:: SUPPLIED ENTRIES ::

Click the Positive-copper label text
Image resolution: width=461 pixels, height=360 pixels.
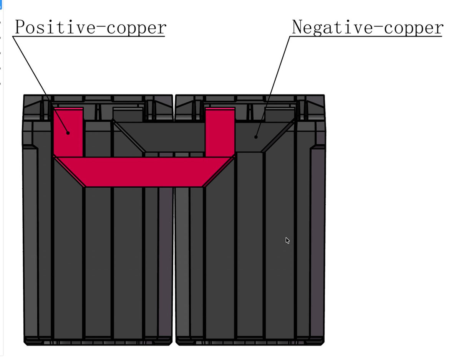tap(91, 27)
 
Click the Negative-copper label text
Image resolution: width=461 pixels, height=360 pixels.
tap(368, 27)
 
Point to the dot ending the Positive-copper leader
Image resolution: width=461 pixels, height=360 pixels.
tap(68, 133)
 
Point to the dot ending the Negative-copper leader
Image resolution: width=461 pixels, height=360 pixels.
tap(256, 137)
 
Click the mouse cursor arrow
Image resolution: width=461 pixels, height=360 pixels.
tap(287, 241)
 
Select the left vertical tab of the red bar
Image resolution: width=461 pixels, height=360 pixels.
tap(68, 132)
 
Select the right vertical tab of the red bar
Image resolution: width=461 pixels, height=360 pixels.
tap(220, 132)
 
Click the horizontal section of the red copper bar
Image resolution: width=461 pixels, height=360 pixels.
tap(144, 172)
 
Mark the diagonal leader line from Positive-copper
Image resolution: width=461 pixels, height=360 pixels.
tap(40, 85)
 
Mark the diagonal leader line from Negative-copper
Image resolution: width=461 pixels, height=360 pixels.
tap(273, 87)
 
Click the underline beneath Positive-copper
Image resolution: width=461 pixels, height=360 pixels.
tap(89, 36)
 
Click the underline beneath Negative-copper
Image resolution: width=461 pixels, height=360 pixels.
tap(366, 36)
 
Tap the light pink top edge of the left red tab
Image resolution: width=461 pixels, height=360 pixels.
tap(68, 109)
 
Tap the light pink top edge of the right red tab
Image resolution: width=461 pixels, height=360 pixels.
tap(220, 109)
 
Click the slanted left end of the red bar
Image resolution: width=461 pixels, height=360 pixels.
tap(69, 171)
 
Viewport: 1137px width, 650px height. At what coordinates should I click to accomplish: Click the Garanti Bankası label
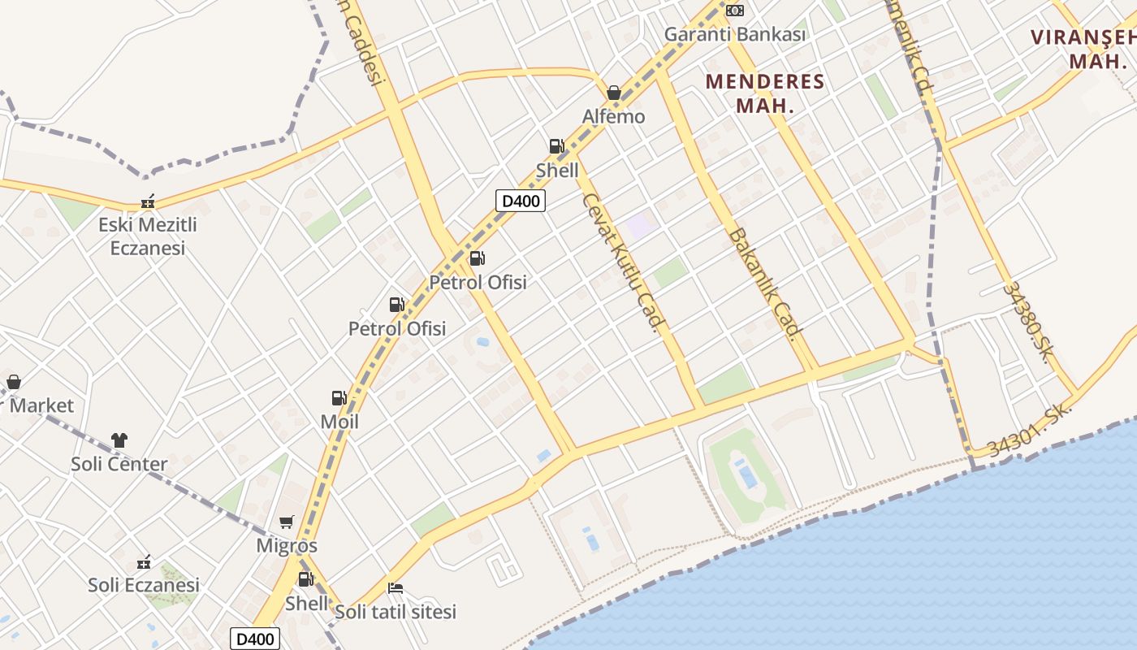735,34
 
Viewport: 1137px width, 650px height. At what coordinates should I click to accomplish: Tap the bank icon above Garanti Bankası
735,11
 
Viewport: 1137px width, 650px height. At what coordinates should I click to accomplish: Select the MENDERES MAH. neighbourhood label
764,93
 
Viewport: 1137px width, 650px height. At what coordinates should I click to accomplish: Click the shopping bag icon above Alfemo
614,93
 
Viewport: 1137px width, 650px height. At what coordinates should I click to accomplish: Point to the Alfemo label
614,116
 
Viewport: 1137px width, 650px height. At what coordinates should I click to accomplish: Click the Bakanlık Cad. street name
764,282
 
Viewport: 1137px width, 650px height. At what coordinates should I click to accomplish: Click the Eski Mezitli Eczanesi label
148,236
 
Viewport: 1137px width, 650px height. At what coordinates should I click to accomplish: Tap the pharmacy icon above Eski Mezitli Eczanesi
148,201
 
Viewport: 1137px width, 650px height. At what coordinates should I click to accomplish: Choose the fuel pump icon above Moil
339,398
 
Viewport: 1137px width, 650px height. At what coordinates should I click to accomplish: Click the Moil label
339,422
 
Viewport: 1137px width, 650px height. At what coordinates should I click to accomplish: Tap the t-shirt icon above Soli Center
119,440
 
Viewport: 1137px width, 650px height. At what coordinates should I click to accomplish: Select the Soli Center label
119,464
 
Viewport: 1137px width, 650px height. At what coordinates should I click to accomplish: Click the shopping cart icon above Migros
286,522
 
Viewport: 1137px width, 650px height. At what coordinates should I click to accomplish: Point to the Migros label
287,545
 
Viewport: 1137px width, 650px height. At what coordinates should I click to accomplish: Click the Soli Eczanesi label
144,584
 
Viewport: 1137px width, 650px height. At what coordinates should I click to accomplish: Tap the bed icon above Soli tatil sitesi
396,588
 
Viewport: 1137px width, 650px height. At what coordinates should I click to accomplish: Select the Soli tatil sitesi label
396,611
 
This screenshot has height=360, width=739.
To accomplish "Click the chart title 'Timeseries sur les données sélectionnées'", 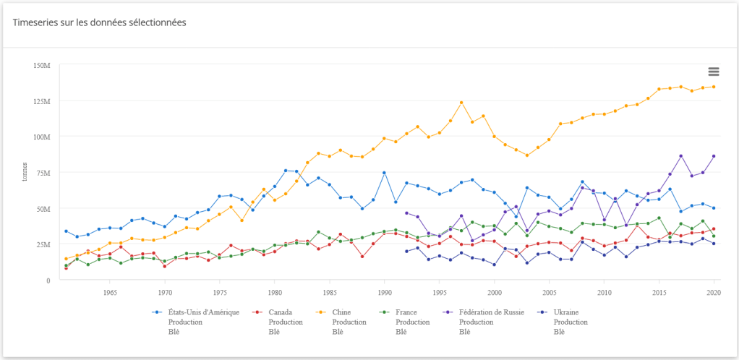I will (100, 22).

:::

» PROBLEM REQUIREMENTS:
Edit the records from the line containing "Point to the dot ending the Negative-copper" through the line containing "tap(287, 241)" so that "mouse cursor arrow" becomes "pointer arrow", with everything else unchanged. Return only those lines.

» WORKED SOLUTION:
Point to the dot ending the Negative-copper leader
Image resolution: width=461 pixels, height=360 pixels.
tap(256, 137)
 
Click the pointer arrow
Image resolution: width=461 pixels, height=360 pixels.
tap(287, 241)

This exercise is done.